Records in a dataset
___
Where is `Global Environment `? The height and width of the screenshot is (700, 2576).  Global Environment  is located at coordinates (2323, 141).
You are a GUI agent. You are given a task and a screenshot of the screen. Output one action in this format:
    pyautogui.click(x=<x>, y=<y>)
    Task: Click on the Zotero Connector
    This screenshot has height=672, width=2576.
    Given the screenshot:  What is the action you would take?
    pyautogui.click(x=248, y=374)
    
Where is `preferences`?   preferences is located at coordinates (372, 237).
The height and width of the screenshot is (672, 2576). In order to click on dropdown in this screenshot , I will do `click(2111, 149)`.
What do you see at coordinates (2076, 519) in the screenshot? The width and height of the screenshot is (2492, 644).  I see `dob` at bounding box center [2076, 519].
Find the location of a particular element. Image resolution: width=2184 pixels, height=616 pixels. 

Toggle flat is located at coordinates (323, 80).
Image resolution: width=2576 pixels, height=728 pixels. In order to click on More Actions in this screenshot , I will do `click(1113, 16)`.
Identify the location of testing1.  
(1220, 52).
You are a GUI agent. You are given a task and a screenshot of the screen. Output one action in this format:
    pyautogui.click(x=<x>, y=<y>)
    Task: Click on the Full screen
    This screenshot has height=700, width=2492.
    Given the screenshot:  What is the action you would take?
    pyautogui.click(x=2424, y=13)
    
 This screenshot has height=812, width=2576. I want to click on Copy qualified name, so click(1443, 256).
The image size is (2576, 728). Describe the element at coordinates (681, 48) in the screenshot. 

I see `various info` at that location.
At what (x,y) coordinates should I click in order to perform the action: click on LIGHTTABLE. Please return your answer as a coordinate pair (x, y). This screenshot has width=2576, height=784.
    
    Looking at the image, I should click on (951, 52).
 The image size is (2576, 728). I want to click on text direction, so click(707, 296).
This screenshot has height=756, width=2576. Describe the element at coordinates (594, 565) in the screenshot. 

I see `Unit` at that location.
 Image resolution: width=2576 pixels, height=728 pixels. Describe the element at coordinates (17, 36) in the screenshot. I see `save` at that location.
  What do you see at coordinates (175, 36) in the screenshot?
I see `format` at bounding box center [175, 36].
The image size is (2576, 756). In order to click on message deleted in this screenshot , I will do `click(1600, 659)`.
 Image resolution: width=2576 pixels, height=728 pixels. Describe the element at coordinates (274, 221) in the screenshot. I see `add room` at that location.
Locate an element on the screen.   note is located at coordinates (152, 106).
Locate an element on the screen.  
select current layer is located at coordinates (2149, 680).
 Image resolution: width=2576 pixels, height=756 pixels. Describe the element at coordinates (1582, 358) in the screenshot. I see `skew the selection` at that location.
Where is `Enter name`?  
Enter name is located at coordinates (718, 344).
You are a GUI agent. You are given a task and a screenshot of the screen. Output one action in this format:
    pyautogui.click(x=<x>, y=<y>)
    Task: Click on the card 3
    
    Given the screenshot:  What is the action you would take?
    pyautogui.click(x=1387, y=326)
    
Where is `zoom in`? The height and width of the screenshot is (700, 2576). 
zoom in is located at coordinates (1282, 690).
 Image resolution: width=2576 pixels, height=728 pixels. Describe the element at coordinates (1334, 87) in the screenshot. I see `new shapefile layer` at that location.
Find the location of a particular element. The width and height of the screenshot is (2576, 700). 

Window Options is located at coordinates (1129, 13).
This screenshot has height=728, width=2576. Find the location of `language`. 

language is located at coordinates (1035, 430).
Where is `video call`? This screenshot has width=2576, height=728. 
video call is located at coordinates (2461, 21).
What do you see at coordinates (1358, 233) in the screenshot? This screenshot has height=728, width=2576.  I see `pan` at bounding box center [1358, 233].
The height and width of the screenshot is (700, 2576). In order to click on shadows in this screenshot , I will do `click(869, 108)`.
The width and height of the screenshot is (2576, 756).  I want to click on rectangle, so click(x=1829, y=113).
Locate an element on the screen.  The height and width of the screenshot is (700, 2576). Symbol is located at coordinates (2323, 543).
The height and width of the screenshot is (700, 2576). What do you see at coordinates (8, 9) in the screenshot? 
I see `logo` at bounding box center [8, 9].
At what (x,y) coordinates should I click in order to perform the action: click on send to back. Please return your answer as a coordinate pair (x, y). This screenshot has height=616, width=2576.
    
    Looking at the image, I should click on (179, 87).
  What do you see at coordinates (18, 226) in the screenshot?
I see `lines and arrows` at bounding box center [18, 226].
___
§ **What you need to do**: Quote the lines above verbatim, every one of them.

§ **Exercise answer**:
Where is `Global Environment `? The height and width of the screenshot is (700, 2576).  Global Environment  is located at coordinates (2323, 141).
You are a GUI agent. You are given a task and a screenshot of the screen. Output one action in this format:
    pyautogui.click(x=<x>, y=<y>)
    Task: Click on the Zotero Connector
    This screenshot has height=672, width=2576.
    Given the screenshot:  What is the action you would take?
    pyautogui.click(x=248, y=374)
    
Where is `preferences`?   preferences is located at coordinates (372, 237).
The height and width of the screenshot is (672, 2576). In order to click on dropdown in this screenshot , I will do `click(2111, 149)`.
What do you see at coordinates (2076, 519) in the screenshot? The width and height of the screenshot is (2492, 644).  I see `dob` at bounding box center [2076, 519].
Find the location of a particular element. Image resolution: width=2184 pixels, height=616 pixels. 

Toggle flat is located at coordinates (323, 80).
Image resolution: width=2576 pixels, height=728 pixels. In order to click on More Actions in this screenshot , I will do `click(1113, 16)`.
Identify the location of testing1.  
(1220, 52).
You are a GUI agent. You are given a task and a screenshot of the screen. Output one action in this format:
    pyautogui.click(x=<x>, y=<y>)
    Task: Click on the Full screen
    This screenshot has height=700, width=2492.
    Given the screenshot:  What is the action you would take?
    pyautogui.click(x=2424, y=13)
    
 This screenshot has height=812, width=2576. I want to click on Copy qualified name, so click(1443, 256).
The image size is (2576, 728). Describe the element at coordinates (681, 48) in the screenshot. 

I see `various info` at that location.
At what (x,y) coordinates should I click in order to perform the action: click on LIGHTTABLE. Please return your answer as a coordinate pair (x, y). This screenshot has width=2576, height=784.
    
    Looking at the image, I should click on (951, 52).
 The image size is (2576, 728). I want to click on text direction, so click(707, 296).
This screenshot has height=756, width=2576. Describe the element at coordinates (594, 565) in the screenshot. 

I see `Unit` at that location.
 Image resolution: width=2576 pixels, height=728 pixels. Describe the element at coordinates (17, 36) in the screenshot. I see `save` at that location.
  What do you see at coordinates (175, 36) in the screenshot?
I see `format` at bounding box center [175, 36].
The image size is (2576, 756). In order to click on message deleted in this screenshot , I will do `click(1600, 659)`.
 Image resolution: width=2576 pixels, height=728 pixels. Describe the element at coordinates (274, 221) in the screenshot. I see `add room` at that location.
Locate an element on the screen.   note is located at coordinates (152, 106).
Locate an element on the screen.  
select current layer is located at coordinates (2149, 680).
 Image resolution: width=2576 pixels, height=756 pixels. Describe the element at coordinates (1582, 358) in the screenshot. I see `skew the selection` at that location.
Where is `Enter name`?  
Enter name is located at coordinates (718, 344).
You are a GUI agent. You are given a task and a screenshot of the screen. Output one action in this format:
    pyautogui.click(x=<x>, y=<y>)
    Task: Click on the card 3
    
    Given the screenshot:  What is the action you would take?
    pyautogui.click(x=1387, y=326)
    
Where is `zoom in`? The height and width of the screenshot is (700, 2576). 
zoom in is located at coordinates (1282, 690).
 Image resolution: width=2576 pixels, height=728 pixels. Describe the element at coordinates (1334, 87) in the screenshot. I see `new shapefile layer` at that location.
Find the location of a particular element. The width and height of the screenshot is (2576, 700). 

Window Options is located at coordinates (1129, 13).
This screenshot has height=728, width=2576. Find the location of `language`. 

language is located at coordinates (1035, 430).
Where is `video call`? This screenshot has width=2576, height=728. 
video call is located at coordinates (2461, 21).
What do you see at coordinates (1358, 233) in the screenshot? This screenshot has height=728, width=2576.  I see `pan` at bounding box center [1358, 233].
The height and width of the screenshot is (700, 2576). In order to click on shadows in this screenshot , I will do `click(869, 108)`.
The width and height of the screenshot is (2576, 756).  I want to click on rectangle, so click(x=1829, y=113).
Locate an element on the screen.  The height and width of the screenshot is (700, 2576). Symbol is located at coordinates (2323, 543).
The height and width of the screenshot is (700, 2576). What do you see at coordinates (8, 9) in the screenshot? 
I see `logo` at bounding box center [8, 9].
At what (x,y) coordinates should I click in order to perform the action: click on send to back. Please return your answer as a coordinate pair (x, y). This screenshot has height=616, width=2576.
    
    Looking at the image, I should click on (179, 87).
  What do you see at coordinates (18, 226) in the screenshot?
I see `lines and arrows` at bounding box center [18, 226].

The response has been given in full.